Rewrite all of the records below with every occurrence of "GUI agent" changed to "interface agent", keeping everything else the same.

[start RECORD EXCERPTS]

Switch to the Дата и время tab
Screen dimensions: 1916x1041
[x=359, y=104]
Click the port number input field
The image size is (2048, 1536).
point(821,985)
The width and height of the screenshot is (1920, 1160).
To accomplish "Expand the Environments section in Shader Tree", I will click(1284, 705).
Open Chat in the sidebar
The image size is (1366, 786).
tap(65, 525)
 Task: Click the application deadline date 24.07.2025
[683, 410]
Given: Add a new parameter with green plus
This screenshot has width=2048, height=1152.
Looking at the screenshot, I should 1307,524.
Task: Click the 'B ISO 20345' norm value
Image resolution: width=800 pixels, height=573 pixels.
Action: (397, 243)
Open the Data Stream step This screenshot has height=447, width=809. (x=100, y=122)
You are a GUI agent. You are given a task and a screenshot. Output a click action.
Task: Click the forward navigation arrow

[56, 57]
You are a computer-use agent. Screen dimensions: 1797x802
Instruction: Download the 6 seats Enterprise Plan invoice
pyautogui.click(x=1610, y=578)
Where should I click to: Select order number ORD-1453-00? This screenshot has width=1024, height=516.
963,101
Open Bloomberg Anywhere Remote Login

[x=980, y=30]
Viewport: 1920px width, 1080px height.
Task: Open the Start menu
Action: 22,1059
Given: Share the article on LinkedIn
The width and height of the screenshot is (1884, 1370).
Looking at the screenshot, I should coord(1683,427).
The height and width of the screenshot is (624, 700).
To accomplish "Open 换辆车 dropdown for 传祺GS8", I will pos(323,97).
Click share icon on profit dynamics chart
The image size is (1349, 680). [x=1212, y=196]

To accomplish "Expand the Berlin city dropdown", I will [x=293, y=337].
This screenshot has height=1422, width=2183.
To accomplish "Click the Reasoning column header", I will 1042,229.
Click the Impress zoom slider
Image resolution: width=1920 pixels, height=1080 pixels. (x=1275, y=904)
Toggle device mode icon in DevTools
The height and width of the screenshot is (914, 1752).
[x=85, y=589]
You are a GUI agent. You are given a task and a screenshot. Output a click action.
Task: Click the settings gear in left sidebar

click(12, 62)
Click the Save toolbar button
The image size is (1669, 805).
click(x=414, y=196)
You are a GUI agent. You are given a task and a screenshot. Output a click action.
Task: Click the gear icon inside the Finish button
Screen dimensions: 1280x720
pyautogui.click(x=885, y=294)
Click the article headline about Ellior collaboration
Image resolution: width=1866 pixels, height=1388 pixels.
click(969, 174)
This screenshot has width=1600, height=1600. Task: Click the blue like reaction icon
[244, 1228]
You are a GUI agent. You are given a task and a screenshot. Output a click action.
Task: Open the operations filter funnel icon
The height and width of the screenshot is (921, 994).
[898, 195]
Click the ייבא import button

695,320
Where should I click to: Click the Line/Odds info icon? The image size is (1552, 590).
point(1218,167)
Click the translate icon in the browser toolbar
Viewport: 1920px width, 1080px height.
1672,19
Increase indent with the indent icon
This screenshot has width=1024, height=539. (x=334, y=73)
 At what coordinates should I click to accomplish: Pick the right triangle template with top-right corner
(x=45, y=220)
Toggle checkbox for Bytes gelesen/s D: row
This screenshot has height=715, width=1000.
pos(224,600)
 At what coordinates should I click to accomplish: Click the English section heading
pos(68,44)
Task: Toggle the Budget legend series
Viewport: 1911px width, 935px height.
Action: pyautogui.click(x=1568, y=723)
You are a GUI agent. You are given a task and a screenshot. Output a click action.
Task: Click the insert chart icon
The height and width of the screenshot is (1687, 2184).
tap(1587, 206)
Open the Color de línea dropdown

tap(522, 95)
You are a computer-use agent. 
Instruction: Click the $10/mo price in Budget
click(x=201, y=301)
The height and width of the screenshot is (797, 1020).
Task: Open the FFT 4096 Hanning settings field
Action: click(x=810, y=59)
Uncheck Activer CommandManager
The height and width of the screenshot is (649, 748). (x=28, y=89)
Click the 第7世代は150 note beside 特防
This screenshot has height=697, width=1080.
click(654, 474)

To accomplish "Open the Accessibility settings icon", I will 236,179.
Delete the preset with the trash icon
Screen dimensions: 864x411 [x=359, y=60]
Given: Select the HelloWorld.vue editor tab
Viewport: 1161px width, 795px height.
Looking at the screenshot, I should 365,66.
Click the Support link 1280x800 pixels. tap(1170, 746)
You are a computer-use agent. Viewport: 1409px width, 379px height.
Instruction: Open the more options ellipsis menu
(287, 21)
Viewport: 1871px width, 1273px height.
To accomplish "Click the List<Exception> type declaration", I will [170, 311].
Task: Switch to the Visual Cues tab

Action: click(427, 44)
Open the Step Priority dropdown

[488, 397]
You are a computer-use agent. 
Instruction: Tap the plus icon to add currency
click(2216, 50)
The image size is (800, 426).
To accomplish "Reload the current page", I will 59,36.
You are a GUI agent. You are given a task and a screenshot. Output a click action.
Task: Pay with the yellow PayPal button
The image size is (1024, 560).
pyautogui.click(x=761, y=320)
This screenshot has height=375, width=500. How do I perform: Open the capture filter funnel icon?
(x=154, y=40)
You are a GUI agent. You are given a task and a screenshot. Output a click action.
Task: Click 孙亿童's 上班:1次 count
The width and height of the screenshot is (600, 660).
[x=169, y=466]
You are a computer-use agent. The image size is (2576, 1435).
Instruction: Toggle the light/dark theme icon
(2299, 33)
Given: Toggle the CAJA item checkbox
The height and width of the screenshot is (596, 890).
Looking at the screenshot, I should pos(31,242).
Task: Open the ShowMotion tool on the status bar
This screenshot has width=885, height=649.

[end RECORD EXCERPTS]

* **OUTPUT OF THE TASK**:
Switch to the Дата и время tab
Screen dimensions: 1916x1041
[x=359, y=104]
Click the port number input field
The image size is (2048, 1536).
point(821,985)
The width and height of the screenshot is (1920, 1160).
To accomplish "Expand the Environments section in Shader Tree", I will click(1284, 705).
Open Chat in the sidebar
The image size is (1366, 786).
tap(65, 525)
 Task: Click the application deadline date 24.07.2025
[683, 410]
Given: Add a new parameter with green plus
This screenshot has width=2048, height=1152.
Looking at the screenshot, I should 1307,524.
Task: Click the 'B ISO 20345' norm value
Image resolution: width=800 pixels, height=573 pixels.
Action: (397, 243)
Open the Data Stream step This screenshot has height=447, width=809. (x=100, y=122)
You are a interface agent. You are given a task and a screenshot. Output a click action.
Task: Click the forward navigation arrow

[56, 57]
You are a computer-use agent. Screen dimensions: 1797x802
Instruction: Download the 6 seats Enterprise Plan invoice
pyautogui.click(x=1610, y=578)
Where should I click to: Select order number ORD-1453-00? This screenshot has width=1024, height=516.
963,101
Open Bloomberg Anywhere Remote Login

[x=980, y=30]
Viewport: 1920px width, 1080px height.
Task: Open the Start menu
Action: 22,1059
Given: Share the article on LinkedIn
The width and height of the screenshot is (1884, 1370).
Looking at the screenshot, I should coord(1683,427).
The height and width of the screenshot is (624, 700).
To accomplish "Open 换辆车 dropdown for 传祺GS8", I will pos(323,97).
Click share icon on profit dynamics chart
The image size is (1349, 680). [x=1212, y=196]

To accomplish "Expand the Berlin city dropdown", I will [x=293, y=337].
This screenshot has height=1422, width=2183.
To accomplish "Click the Reasoning column header", I will 1042,229.
Click the Impress zoom slider
Image resolution: width=1920 pixels, height=1080 pixels. (x=1275, y=904)
Toggle device mode icon in DevTools
The height and width of the screenshot is (914, 1752).
[x=85, y=589]
You are a interface agent. You are given a task and a screenshot. Output a click action.
Task: Click the settings gear in left sidebar

click(12, 62)
Click the Save toolbar button
The image size is (1669, 805).
click(x=414, y=196)
You are a interface agent. You are given a task and a screenshot. Output a click action.
Task: Click the gear icon inside the Finish button
Screen dimensions: 1280x720
pyautogui.click(x=885, y=294)
Click the article headline about Ellior collaboration
Image resolution: width=1866 pixels, height=1388 pixels.
click(969, 174)
This screenshot has width=1600, height=1600. Task: Click the blue like reaction icon
[244, 1228]
You are a interface agent. You are given a task and a screenshot. Output a click action.
Task: Open the operations filter funnel icon
The height and width of the screenshot is (921, 994).
[898, 195]
Click the ייבא import button

695,320
Where should I click to: Click the Line/Odds info icon? The image size is (1552, 590).
point(1218,167)
Click the translate icon in the browser toolbar
Viewport: 1920px width, 1080px height.
1672,19
Increase indent with the indent icon
This screenshot has width=1024, height=539. (x=334, y=73)
 At what coordinates should I click to accomplish: Pick the right triangle template with top-right corner
(x=45, y=220)
Toggle checkbox for Bytes gelesen/s D: row
This screenshot has height=715, width=1000.
pos(224,600)
 At what coordinates should I click to accomplish: Click the English section heading
pos(68,44)
Task: Toggle the Budget legend series
Viewport: 1911px width, 935px height.
Action: pyautogui.click(x=1568, y=723)
You are a interface agent. You are given a task and a screenshot. Output a click action.
Task: Click the insert chart icon
The height and width of the screenshot is (1687, 2184).
tap(1587, 206)
Open the Color de línea dropdown

tap(522, 95)
You are a computer-use agent. 
Instruction: Click the $10/mo price in Budget
click(x=201, y=301)
The height and width of the screenshot is (797, 1020).
Task: Open the FFT 4096 Hanning settings field
Action: click(x=810, y=59)
Uncheck Activer CommandManager
The height and width of the screenshot is (649, 748). (x=28, y=89)
Click the 第7世代は150 note beside 特防
This screenshot has height=697, width=1080.
click(654, 474)

To accomplish "Open the Accessibility settings icon", I will 236,179.
Delete the preset with the trash icon
Screen dimensions: 864x411 [x=359, y=60]
Given: Select the HelloWorld.vue editor tab
Viewport: 1161px width, 795px height.
Looking at the screenshot, I should 365,66.
Click the Support link 1280x800 pixels. tap(1170, 746)
You are a computer-use agent. Viewport: 1409px width, 379px height.
Instruction: Open the more options ellipsis menu
(287, 21)
Viewport: 1871px width, 1273px height.
To accomplish "Click the List<Exception> type declaration", I will [170, 311].
Task: Switch to the Visual Cues tab

Action: click(427, 44)
Open the Step Priority dropdown

[488, 397]
You are a computer-use agent. 
Instruction: Tap the plus icon to add currency
click(2216, 50)
The image size is (800, 426).
To accomplish "Reload the current page", I will 59,36.
You are a interface agent. You are given a task and a screenshot. Output a click action.
Task: Pay with the yellow PayPal button
The image size is (1024, 560).
pyautogui.click(x=761, y=320)
This screenshot has height=375, width=500. How do I perform: Open the capture filter funnel icon?
(x=154, y=40)
You are a interface agent. You are given a task and a screenshot. Output a click action.
Task: Click 孙亿童's 上班:1次 count
The width and height of the screenshot is (600, 660).
[x=169, y=466]
You are a computer-use agent. The image size is (2576, 1435).
Instruction: Toggle the light/dark theme icon
(2299, 33)
Given: Toggle the CAJA item checkbox
The height and width of the screenshot is (596, 890).
Looking at the screenshot, I should pos(31,242).
Task: Open the ShowMotion tool on the status bar
This screenshot has width=885, height=649.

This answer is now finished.